A banalização da vulnerabilidade
19.9.14
Arte: Juliano Rocha / Foto: Leticia Fontoura
Na newsletter Bibliotecas do Brasil Inbox #23 escapamos um pouco do que é tradicional na newsletter e resolvemos abordar um assunto que repercutiu essa semana nas redes sociais, o quadro "Vai fazer o quê?" do Fantástico que colocou um ator mirim “fantasiado” de menino de rua para pedir livros aos pedestres em frente de uma livraria. Daniele Carneiro, editora do blog Bibliotecas do Brasil faz uma análise bastante crítica e pessoal do que viu e refletiu sobre essa matéria.
Trecho:
"Por que não mostrar iniciativas reais, de pessoas que já estão realizando ações de incentivo à leitura e acesso aos livros para pessoas que se encontram em vulnerabilidade? Eu avalio isso como uma forma de subestimar a inteligência das pessoas, dos próprios telespectadores do Fantástico. Eles partem do princípio de fazer algo pouco aprofundado, não refletem sobre os direitos que são negados aos moradores de rua, e tentam de toda forma legitimar o livro como uma “esmola aceitável”, não o dinheiro ou um prato de comida, ou muito mais que isso, não engajam as pessoas a tomar uma ação solidária efetiva, para melhorar a situação.
Essa ideia do quadro querer legitimar o pedido de um morador de rua por um livro - que remete à cultura e à educação - mas reforçar o preconceito de que se der dinheiro para a pessoa, o que ela fará com ele, - afinal crack também mata a fome – e transmitir a sensação de quem doa poderá colaborar para “sustentá-los”, ao meu ver deixa uma mensagem bem clara enviada pelo quadro do Fantástico: se alguém está querendo dinheiro pra comer, que vá estudar e trabalhar para consegui-lo, mas se for um livro tudo bem. O cidadão de bem ajuda.

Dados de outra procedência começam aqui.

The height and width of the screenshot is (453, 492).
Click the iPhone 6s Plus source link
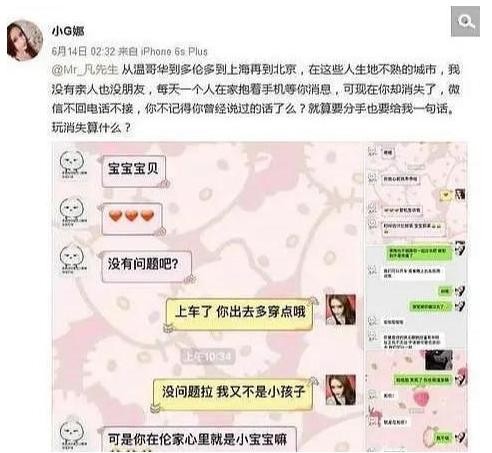(x=174, y=51)
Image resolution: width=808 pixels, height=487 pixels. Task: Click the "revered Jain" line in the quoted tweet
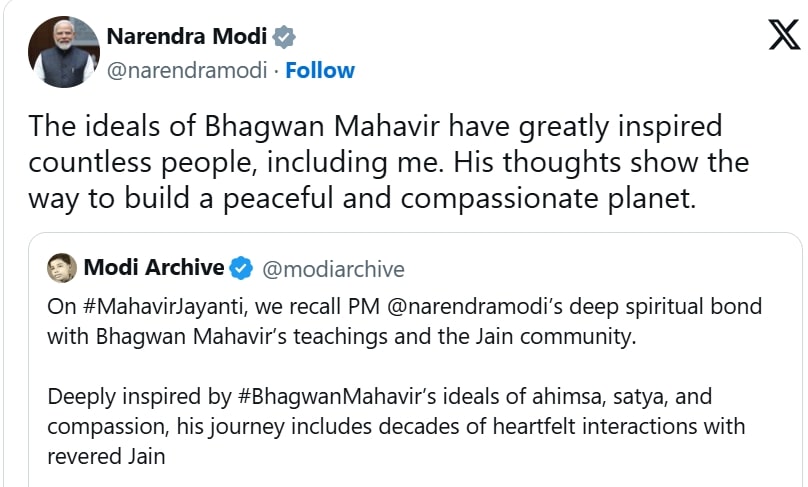click(106, 457)
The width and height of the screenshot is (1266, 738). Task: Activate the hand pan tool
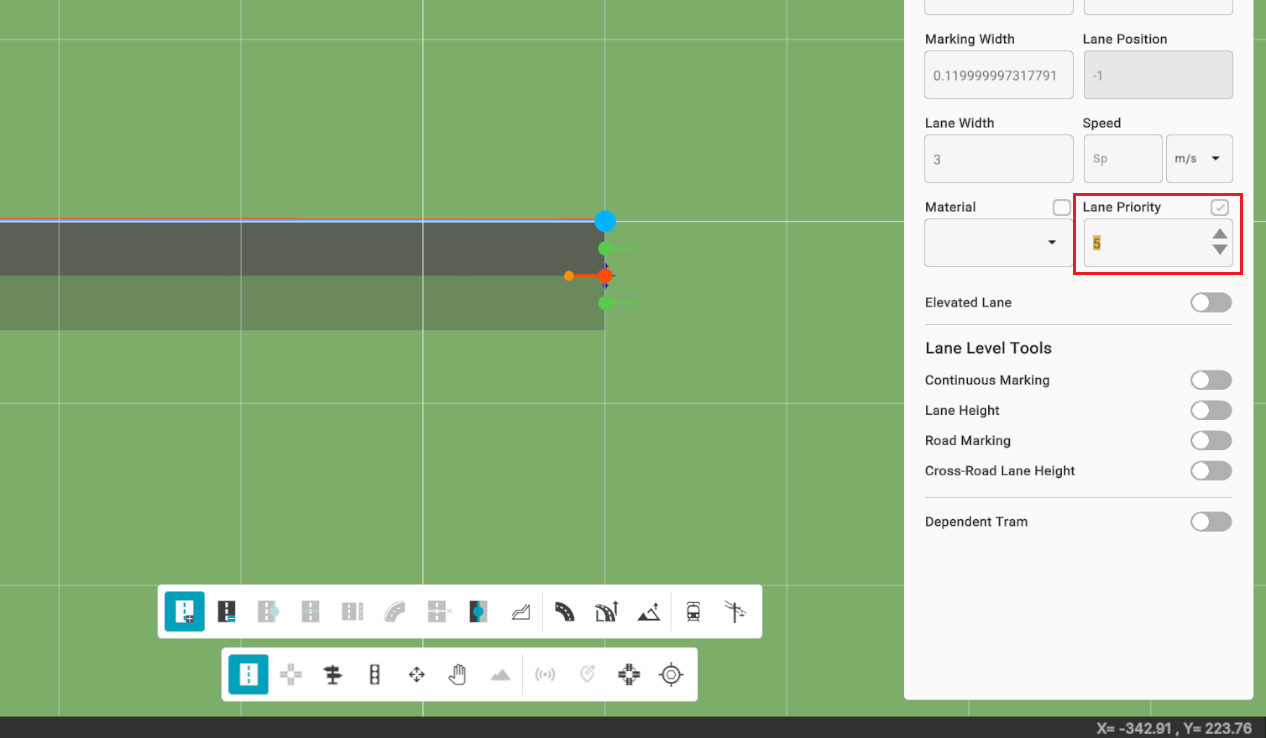pos(458,675)
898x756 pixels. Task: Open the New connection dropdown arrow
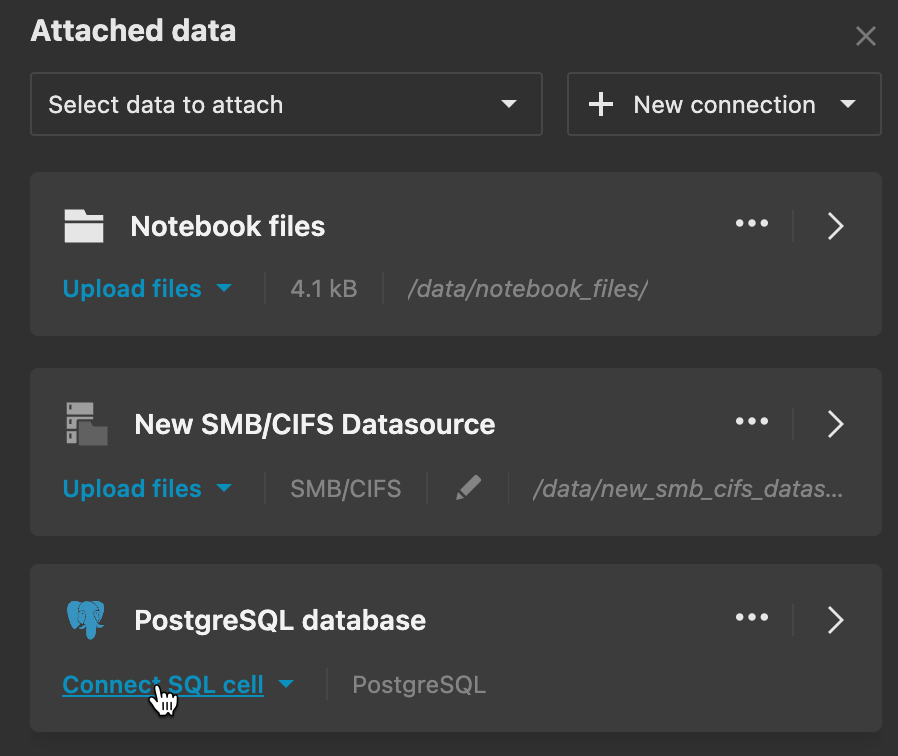849,104
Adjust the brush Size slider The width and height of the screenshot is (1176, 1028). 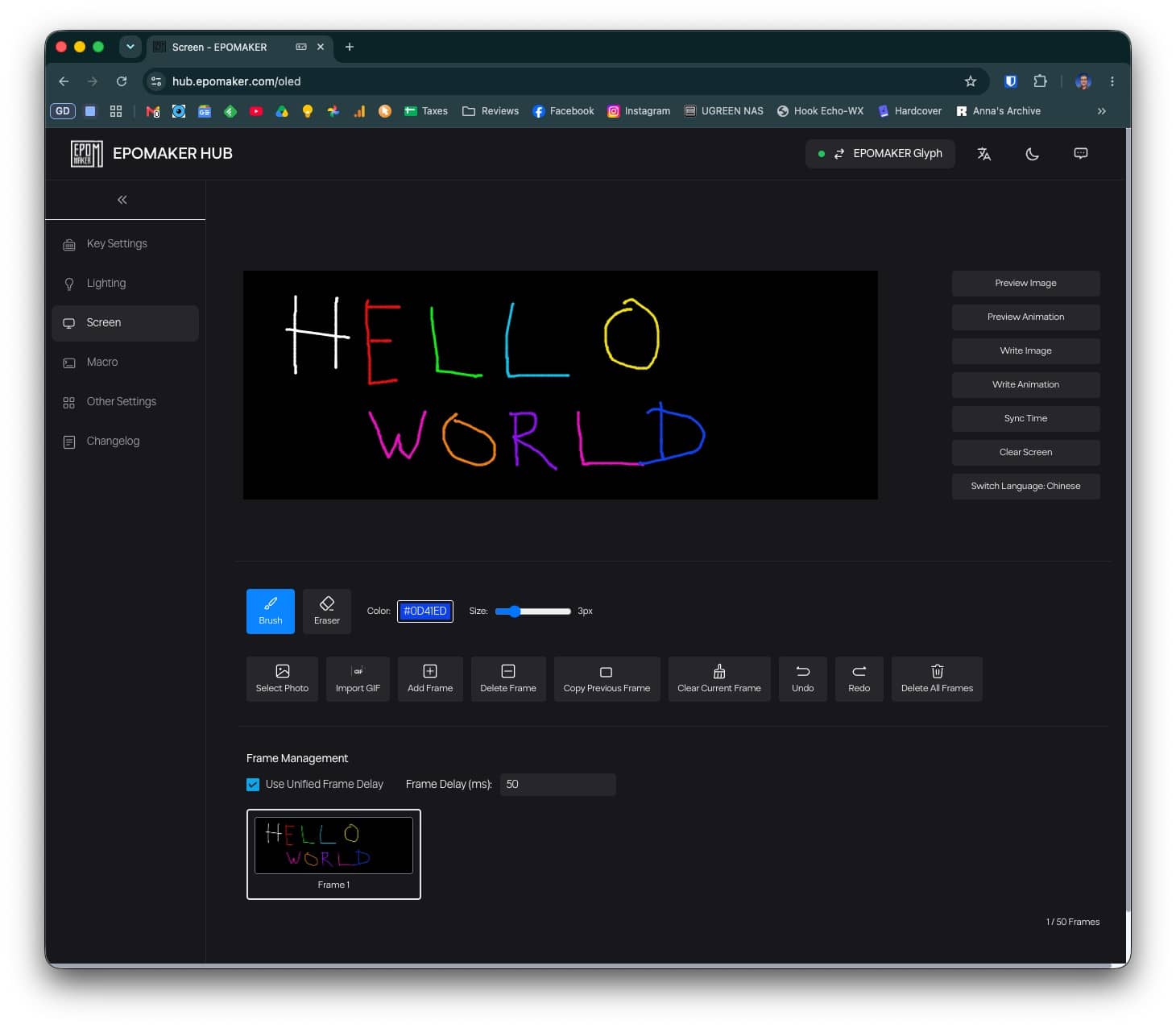click(x=532, y=611)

O quadro do Fantástico escolheu uma maneira humilhante de mostrar que aqueles que detém o poder econômico devem ser incentivados a doar livros, mas não para se articular para arrecadar roupas, gerar oportunidades de reinserção social e de emprego – poderiam fazer uma excelente matéria sobre quem oferta emprego para moradores de rua. As pessoas que são mostradas tentando ajudar o menino ao longo da matéria como um rapaz que ofereceu um sorvete para ele, e algumas mulheres que sugeriram que ele fosse para um abrigo são mostradas com histrionismo por Ernesto Paglia que atua (de maneira muito falsa) como se estivesse abobalhado com pequenos gestos solidários. É uma reação fake, criada, subestima a inteligência de quem está vendo, e a coisa toda me soou bastante hipócrita, pouco didática e bastante preconceituosa. Seria tão mais interessante se uma matéria em um programa com alta visibilidade abordasse como as bibliotecas públicas recebem os moradores de rua (abordamos esse tema na newsletter Bibliotecas do Brasil #22), se estão preparadas para atendê-los, se existem projetos dedicados a aproximá-los dos livros, se lhes é permitido ao menos usar o banheiro desses locais, e como as pessoas em geral podem colaborar.